## The tasks
**a)** List the usernames of everyone who posted in the recipe thread.
**b)** Transcribe the stretch of the recipe thread that opens with the words "This sounds a" and closes with "1/2 an hour.".

# Strange Roast Chicken recipe



## kyles (Jan 18, 2004)

This sounds a bit weird, but it works a treat!

1 Roasting Chicken
1 lemon
1 whole nutmed
4 Prosciutto slices (note: I use bacon)
extra virgin olive oil
white wine

Preheat oven to 190 degrees celsius.Wipe chicken clean and trim off excess fat, cut the lemon in half and grate the nutmeg (about three quarters of it)

Rub chicken all over with the lemon, squeezing the juice inside the skin. Season skin and inside cavity with salt, pepper and nutmeg. Tuck the prosciutto slices inside the cavity.

Put chicken on oven tray, drizzle with olive oil, roast for 1 1/2 hours basting from time to time. Add the wine after 1/2 an hour. 

Serve with juices from the pan.


----------



## ChrisF (Jan 18, 2004)

Kyles, Darn! I just roasted a chicken for supper today, then got on the site and spotted your recipe. 

I would have had to use bacon too, Just happened to have a lemon.

Maybe next time.


----------



## carnivore (Jan 18, 2004)

hey kyles,
i've always enjoyed recipes that are slightly "offbeat" (they match my personality), so i'll probably have to give this one a try.
thanks!


----------



## BubbaGourmet (Jan 19, 2004)

Thanks Kyles this one definitely looks like a keeper!


----------

## Material

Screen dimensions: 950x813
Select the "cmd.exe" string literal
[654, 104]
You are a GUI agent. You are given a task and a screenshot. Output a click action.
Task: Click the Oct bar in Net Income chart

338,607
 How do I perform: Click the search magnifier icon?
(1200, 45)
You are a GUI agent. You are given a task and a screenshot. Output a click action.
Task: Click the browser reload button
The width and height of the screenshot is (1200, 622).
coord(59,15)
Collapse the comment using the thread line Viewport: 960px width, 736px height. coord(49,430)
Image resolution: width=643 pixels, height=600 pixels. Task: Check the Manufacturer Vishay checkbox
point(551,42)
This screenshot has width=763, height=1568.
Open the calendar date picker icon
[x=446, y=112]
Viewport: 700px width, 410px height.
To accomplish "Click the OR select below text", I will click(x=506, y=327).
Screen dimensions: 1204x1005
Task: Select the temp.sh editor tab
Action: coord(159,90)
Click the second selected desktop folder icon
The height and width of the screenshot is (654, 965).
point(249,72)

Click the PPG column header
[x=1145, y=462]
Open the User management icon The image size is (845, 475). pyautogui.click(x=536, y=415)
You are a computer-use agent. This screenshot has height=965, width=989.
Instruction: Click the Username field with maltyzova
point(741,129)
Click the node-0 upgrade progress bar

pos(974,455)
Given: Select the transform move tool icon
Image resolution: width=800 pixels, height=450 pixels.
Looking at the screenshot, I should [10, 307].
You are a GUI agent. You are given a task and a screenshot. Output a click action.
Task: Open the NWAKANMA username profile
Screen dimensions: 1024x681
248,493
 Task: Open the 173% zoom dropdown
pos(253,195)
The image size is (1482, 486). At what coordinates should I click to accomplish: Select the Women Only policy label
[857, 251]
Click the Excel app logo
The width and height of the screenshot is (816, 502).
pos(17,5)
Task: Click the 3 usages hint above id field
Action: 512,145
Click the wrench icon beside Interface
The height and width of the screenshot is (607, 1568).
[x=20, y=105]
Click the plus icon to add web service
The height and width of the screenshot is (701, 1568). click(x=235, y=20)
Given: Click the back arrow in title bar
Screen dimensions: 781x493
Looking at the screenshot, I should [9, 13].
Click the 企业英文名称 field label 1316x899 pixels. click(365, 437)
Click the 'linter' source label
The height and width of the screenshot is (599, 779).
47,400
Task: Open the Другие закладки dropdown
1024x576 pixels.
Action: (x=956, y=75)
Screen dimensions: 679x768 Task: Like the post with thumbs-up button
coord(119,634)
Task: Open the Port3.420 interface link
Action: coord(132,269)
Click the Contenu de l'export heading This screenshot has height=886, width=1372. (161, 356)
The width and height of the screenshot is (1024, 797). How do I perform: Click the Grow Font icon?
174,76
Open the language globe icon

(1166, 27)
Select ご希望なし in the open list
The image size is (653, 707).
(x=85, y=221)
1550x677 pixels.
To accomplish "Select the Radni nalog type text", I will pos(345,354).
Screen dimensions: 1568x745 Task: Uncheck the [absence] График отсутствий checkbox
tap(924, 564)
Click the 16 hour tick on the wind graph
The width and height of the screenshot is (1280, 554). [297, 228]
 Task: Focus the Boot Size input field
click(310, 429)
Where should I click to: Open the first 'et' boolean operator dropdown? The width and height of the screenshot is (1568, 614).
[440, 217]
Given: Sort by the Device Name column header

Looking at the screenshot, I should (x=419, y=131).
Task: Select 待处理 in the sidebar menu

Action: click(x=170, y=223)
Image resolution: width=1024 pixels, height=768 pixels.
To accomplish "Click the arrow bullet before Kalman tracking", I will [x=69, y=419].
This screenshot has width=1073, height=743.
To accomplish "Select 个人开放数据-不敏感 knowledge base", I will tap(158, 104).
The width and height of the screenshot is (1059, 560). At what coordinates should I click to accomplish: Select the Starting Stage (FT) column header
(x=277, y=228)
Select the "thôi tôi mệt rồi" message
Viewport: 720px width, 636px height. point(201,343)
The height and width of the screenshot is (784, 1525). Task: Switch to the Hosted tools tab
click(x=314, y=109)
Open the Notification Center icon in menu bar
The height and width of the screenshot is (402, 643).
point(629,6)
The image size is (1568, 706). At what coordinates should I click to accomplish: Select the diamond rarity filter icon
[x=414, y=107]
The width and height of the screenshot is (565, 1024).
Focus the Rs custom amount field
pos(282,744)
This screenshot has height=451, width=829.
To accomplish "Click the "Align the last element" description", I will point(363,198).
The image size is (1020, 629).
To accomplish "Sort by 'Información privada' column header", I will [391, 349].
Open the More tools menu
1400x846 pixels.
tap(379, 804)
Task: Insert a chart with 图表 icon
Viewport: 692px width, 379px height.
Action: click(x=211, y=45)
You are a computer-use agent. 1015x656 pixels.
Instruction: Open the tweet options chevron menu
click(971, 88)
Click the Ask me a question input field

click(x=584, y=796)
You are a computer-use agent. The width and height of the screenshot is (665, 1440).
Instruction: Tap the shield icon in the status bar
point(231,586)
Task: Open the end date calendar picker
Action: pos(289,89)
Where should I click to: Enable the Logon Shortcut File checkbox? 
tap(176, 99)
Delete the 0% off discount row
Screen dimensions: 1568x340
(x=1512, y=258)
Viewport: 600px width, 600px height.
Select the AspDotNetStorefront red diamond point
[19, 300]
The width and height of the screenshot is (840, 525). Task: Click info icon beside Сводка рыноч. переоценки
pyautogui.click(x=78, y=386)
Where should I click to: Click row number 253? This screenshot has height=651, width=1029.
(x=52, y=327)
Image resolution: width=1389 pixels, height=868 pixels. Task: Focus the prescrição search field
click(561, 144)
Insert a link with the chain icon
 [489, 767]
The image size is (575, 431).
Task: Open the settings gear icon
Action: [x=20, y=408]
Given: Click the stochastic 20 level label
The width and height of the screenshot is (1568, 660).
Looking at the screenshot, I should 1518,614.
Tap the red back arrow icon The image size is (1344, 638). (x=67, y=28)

## The responses
**a)**
kyles
ChrisF
carnivore
BubbaGourmet

**b)**
This sounds a bit weird, but it works a treat!

1 Roasting Chicken
1 lemon
1 whole nutmed
4 Prosciutto slices (note: I use bacon)
extra virgin olive oil
white wine

Preheat oven to 190 degrees celsius.Wipe chicken clean and trim off excess fat, cut the lemon in half and grate the nutmeg (about three quarters of it)

Rub chicken all over with the lemon, squeezing the juice inside the skin. Season skin and inside cavity with salt, pepper and nutmeg. Tuck the prosciutto slices inside the cavity.

Put chicken on oven tray, drizzle with olive oil, roast for 1 1/2 hours basting from time to time. Add the wine after 1/2 an hour.